• **WRITTEN EXERCISE**: How many lines of the entries contain the string "button" when case must match? Reply with the number alone.

## Begin GIVEN RECORDS

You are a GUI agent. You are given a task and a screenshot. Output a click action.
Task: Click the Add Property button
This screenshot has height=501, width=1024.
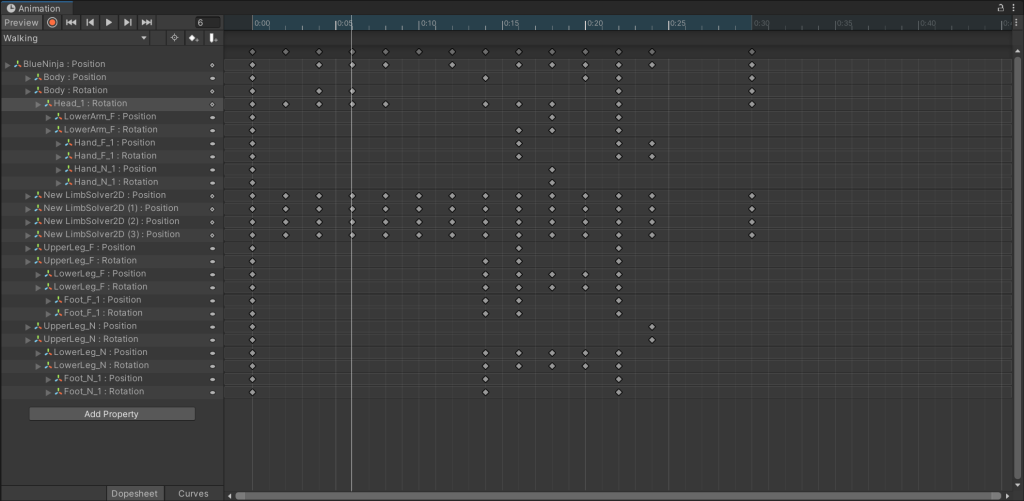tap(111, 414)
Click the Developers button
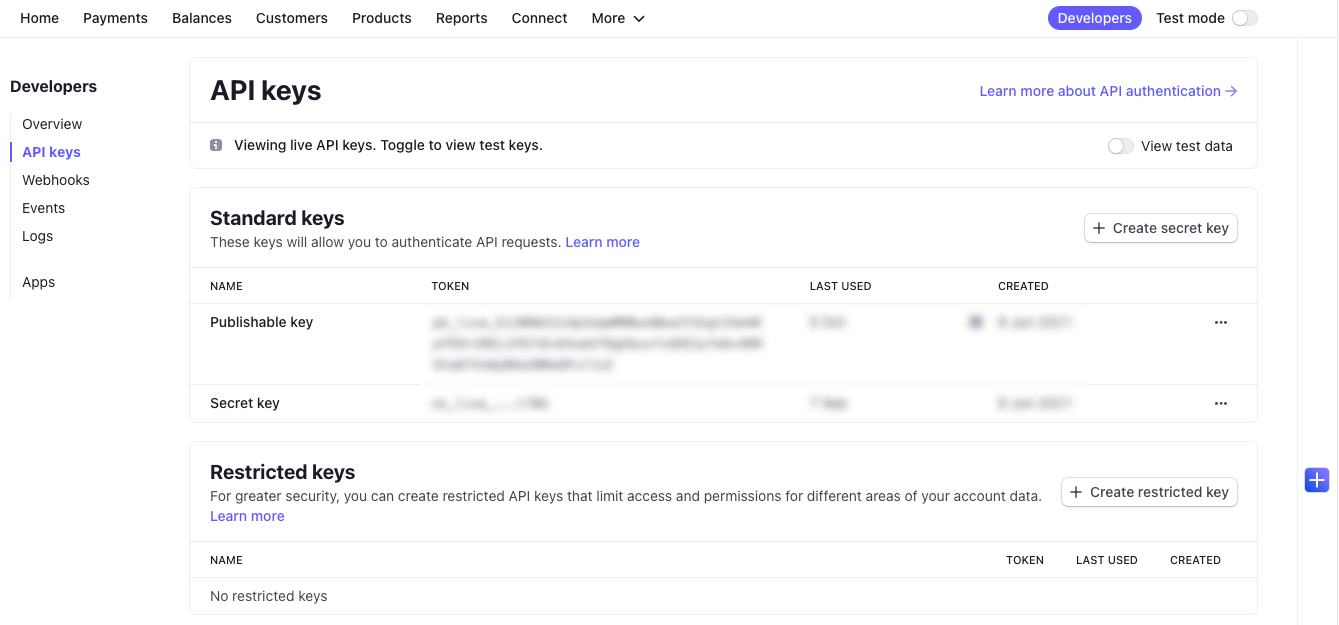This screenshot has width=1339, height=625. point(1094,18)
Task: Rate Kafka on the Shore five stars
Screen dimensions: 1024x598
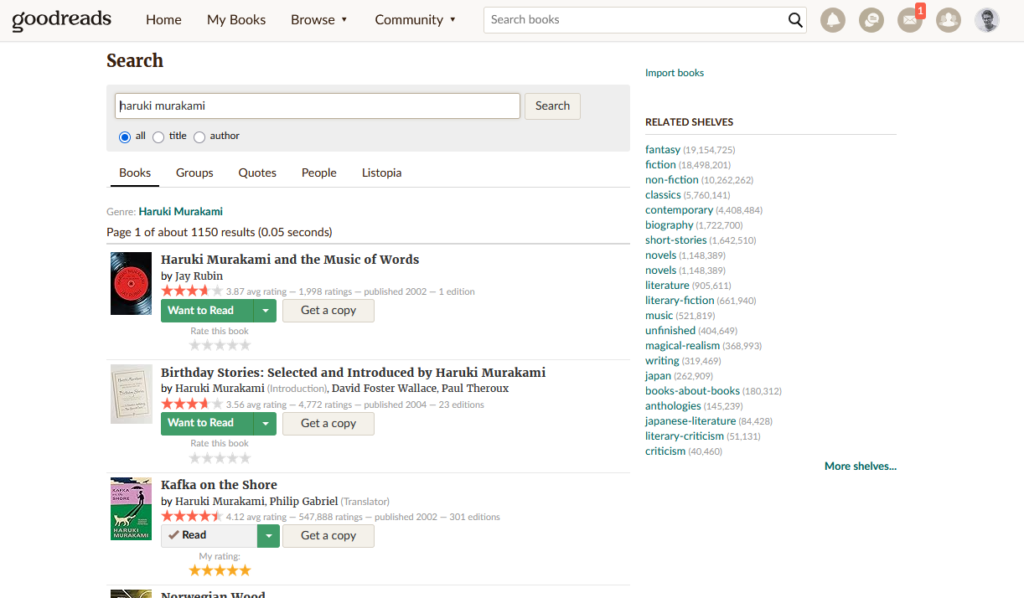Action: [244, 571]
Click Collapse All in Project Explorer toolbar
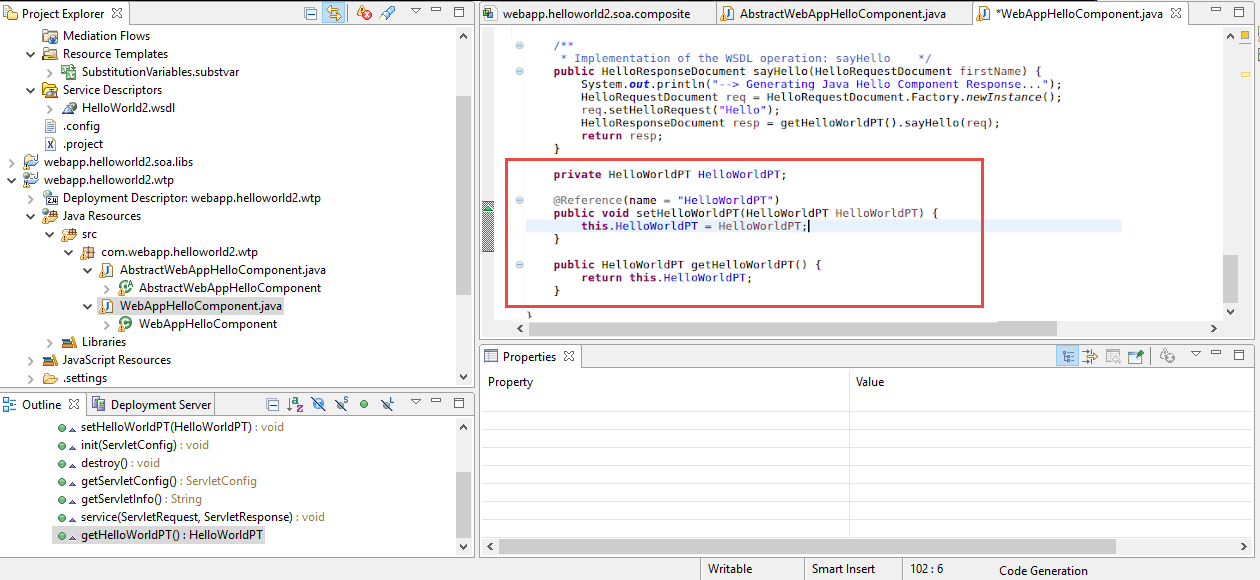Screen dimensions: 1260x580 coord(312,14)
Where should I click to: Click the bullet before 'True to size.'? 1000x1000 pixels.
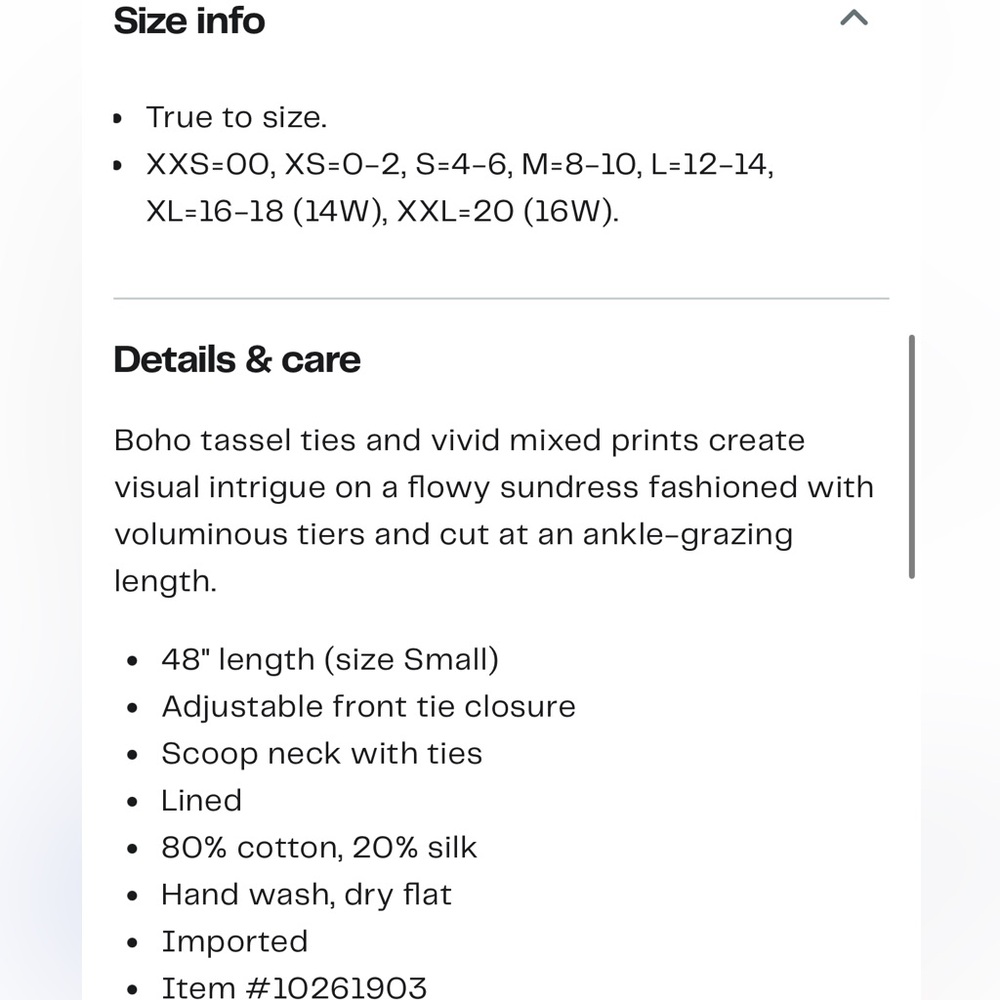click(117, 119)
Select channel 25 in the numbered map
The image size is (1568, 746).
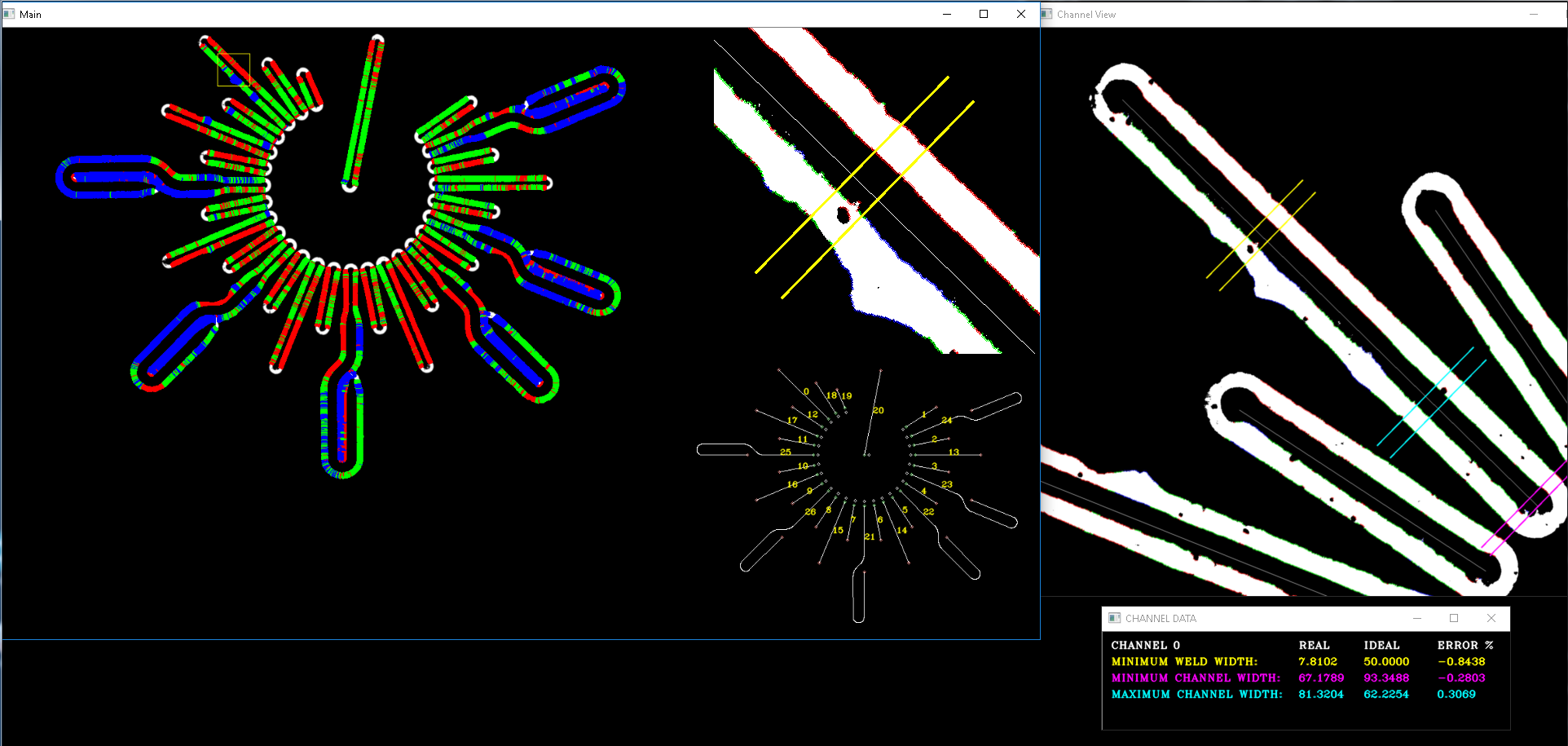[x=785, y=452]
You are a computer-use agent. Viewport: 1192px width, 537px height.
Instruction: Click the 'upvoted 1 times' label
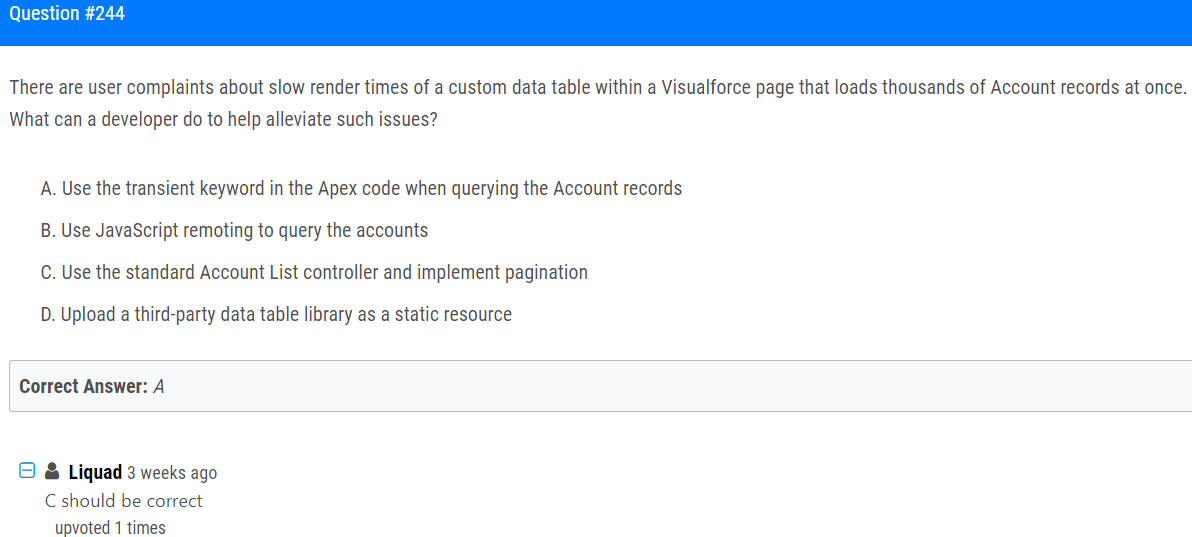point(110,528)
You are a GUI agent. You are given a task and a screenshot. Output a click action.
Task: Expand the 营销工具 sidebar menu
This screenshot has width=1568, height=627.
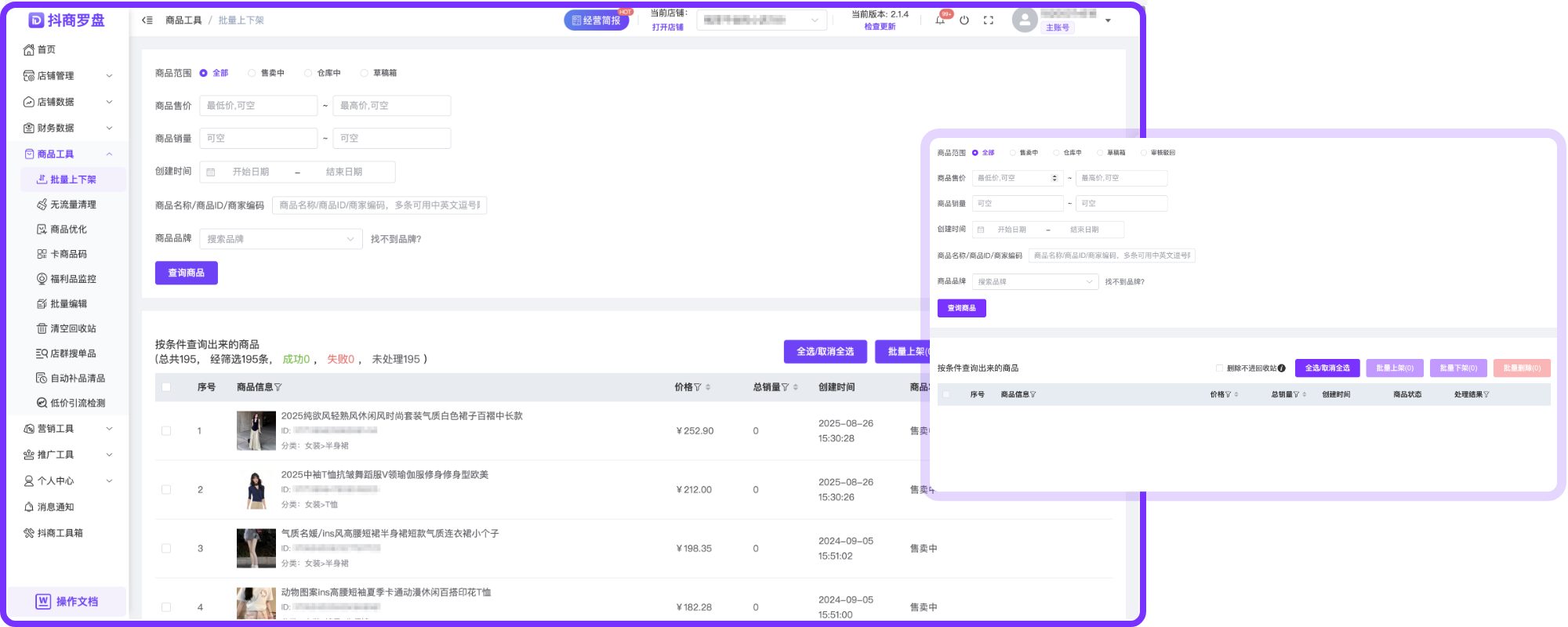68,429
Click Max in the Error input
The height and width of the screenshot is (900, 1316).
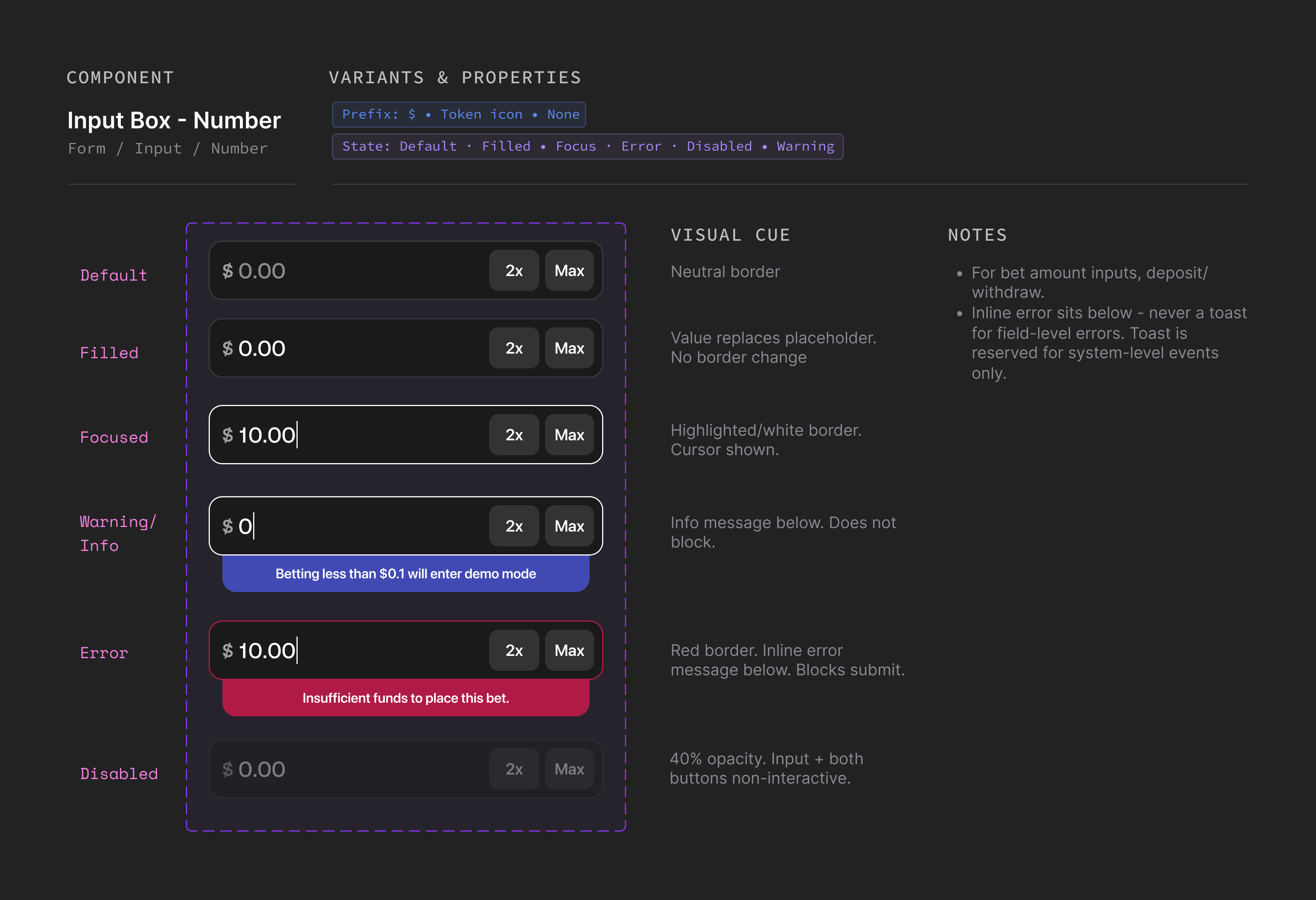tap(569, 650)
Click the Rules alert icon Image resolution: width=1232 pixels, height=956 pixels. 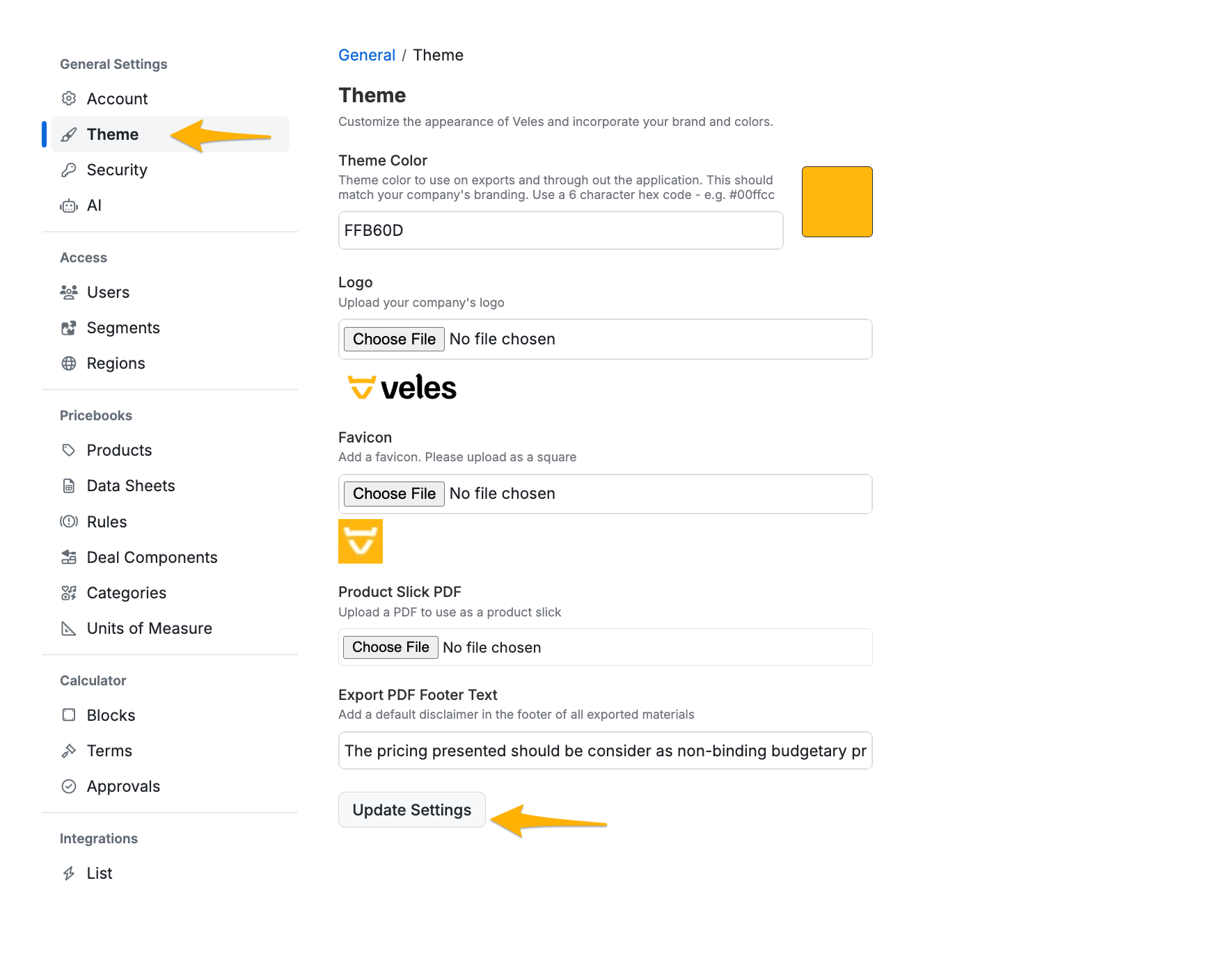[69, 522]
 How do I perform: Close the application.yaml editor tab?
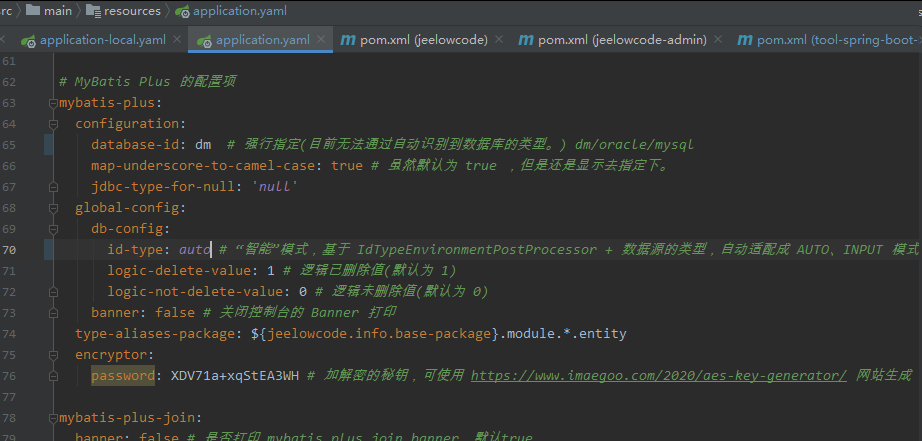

## End GIVEN RECORDS

• **SOLUTION TO THE EXERCISE**: 2